Jobs =
(A) In the F* contribution guidelines, translate this sentence into German: "We keep a copy of the OCaml extracted compiler under version control."
(B) Duplicate the F* contribution guidelines verbatim, starting at "Please make your" up to and including "eligible for review.".
(C) Answer these from the F* contribution guidelines:
(i) Under which license is the code of F* released?
(ii) To which language is the F* compiler extracted?
(iii) Through what is a breakage of an important project by a new F* commit flagged?

───── Source excerpt ─────

Contributors to F* are required to sign the contributor's license agreement provided by https://cla.opensource.microsoft.com/
The code of F* is released under the Apache 2.0 license.
Please make your contribution available as a pull request. We expect all regression tests to pass on your pull request before considering it eligible for review.
The rationale for the PR should be explained, either in the commit messages
or in Github's PR system. Ideally, PRs should come with comments and
documentation within the source tree, if applicable. If the PR
involves a non-backwards-compatible or possibly breaking change,
it should update CHANGES.md
to reflect it.
Please add regression tests for your PR. Ideally, both positive and negative ones. Specially so if the change is a bugfix, or touches a critical component. Failure attributes can help for that.
The F* compiler is written in F*/F#, then extracted to OCaml. We keep a copy of the OCaml extracted compiler under version control. We do not expect pull requests to refresh the snapshot; reviewers should take it upon themselves to merge then let the nightly build refresh the snapshot automatically.
Historically, F* has favored merges over rebases, so we encourage pull requests
to merge master
in frequently. We like commit dates to be consistent, and we
may try your pull request locally; finding that the remote has rebased tends to
make it harder to work with your pull request.
All of the important file formats should be in the .gitattributes
, but we
expect any new file to have Unix line endings.
Internally, each regression build tests a new F* version against "important" projects, e.g. Vale, HACL*, etc. Should a new F* commit break one of these projects, the breakage will be flagged via a Slack channel, but the CI system will report a successful build on the pull request.

───── Material provided ─────

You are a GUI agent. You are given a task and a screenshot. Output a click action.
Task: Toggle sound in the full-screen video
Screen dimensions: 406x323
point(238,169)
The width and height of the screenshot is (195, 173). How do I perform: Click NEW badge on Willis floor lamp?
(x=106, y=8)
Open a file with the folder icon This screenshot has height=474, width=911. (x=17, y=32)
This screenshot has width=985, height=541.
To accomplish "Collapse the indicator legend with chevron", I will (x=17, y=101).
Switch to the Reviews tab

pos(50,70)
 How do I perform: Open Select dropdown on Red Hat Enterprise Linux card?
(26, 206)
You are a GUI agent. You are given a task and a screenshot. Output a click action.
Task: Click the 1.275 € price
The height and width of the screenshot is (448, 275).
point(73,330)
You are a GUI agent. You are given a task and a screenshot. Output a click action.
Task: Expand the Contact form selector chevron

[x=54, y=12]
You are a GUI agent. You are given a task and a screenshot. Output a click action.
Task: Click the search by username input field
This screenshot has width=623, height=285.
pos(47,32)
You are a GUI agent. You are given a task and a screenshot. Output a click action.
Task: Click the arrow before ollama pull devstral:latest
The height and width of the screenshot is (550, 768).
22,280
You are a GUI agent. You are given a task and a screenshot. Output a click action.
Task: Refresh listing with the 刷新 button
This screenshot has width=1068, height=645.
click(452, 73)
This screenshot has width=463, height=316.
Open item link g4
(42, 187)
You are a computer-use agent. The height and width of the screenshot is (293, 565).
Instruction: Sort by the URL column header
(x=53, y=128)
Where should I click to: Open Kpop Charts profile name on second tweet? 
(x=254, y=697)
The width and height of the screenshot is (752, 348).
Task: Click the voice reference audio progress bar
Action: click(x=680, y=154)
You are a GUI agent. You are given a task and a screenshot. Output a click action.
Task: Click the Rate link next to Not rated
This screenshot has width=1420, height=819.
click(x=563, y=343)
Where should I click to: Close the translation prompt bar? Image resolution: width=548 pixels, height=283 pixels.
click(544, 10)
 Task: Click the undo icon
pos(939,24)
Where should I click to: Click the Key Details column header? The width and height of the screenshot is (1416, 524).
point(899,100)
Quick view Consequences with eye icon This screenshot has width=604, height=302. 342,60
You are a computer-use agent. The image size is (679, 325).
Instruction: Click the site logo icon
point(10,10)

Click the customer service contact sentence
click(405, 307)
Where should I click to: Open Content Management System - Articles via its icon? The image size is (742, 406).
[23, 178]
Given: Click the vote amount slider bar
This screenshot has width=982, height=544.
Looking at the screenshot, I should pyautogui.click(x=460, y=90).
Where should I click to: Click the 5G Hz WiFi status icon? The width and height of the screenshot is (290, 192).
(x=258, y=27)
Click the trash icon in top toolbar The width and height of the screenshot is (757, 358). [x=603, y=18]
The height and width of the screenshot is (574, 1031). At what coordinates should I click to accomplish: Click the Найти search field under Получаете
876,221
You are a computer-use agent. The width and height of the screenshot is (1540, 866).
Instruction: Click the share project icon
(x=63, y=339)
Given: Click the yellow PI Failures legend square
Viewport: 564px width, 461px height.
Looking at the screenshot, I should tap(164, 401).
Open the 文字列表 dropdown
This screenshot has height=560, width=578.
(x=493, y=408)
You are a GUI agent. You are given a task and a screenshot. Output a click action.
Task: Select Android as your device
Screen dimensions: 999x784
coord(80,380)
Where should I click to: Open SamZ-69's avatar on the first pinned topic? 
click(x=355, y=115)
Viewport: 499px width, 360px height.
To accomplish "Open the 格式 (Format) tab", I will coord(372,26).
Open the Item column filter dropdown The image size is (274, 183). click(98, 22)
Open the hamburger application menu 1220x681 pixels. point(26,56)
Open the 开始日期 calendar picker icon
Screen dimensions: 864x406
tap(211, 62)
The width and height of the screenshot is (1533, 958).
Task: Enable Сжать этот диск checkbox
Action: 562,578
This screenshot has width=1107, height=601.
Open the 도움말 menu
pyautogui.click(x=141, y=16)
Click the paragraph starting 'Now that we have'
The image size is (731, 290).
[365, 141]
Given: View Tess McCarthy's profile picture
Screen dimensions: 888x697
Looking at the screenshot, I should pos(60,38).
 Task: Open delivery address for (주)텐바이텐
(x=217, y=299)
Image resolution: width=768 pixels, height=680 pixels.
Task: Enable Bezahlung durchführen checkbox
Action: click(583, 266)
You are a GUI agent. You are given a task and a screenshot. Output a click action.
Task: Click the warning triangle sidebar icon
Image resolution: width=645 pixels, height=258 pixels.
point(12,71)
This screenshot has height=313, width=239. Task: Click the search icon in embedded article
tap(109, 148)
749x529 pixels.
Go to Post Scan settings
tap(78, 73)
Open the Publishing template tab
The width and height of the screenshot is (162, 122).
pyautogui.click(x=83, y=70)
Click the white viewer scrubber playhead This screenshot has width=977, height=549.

─────

Task-by-task outputs =
(A) Wir halten eine Kopie des nach OCaml extrahierten Compilers unter Versionskontrolle.

(B)
Please make your contribution available as a pull request. We expect all regression tests to pass on your pull request before considering it eligible for review.

(C)
(i) The Apache 2.0 license.
(ii) OCaml.
(iii) A Slack channel.